## STATED TASK
Please output the rows from the line with "You are a GUI" to the line with "pos(60,270)", both included, without the pictures.

## THE INPUT
....

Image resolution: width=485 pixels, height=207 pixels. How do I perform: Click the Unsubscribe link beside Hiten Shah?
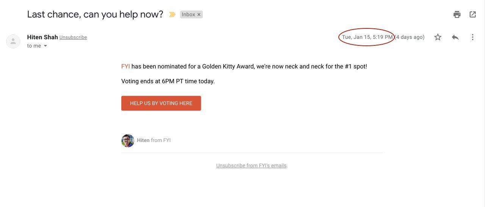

....

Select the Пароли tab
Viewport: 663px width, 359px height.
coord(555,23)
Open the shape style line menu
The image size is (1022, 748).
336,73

....

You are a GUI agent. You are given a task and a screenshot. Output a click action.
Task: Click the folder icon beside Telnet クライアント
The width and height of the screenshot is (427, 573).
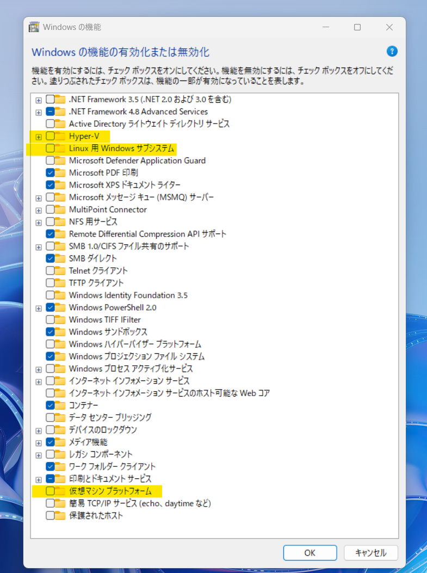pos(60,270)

....

## RESPONSE TO THE TASK
You are a GUI agent. You are given a task and a screenshot. Output a click action.
Task: Click the folder icon beside Telnet クライアント
The width and height of the screenshot is (427, 573).
pos(60,270)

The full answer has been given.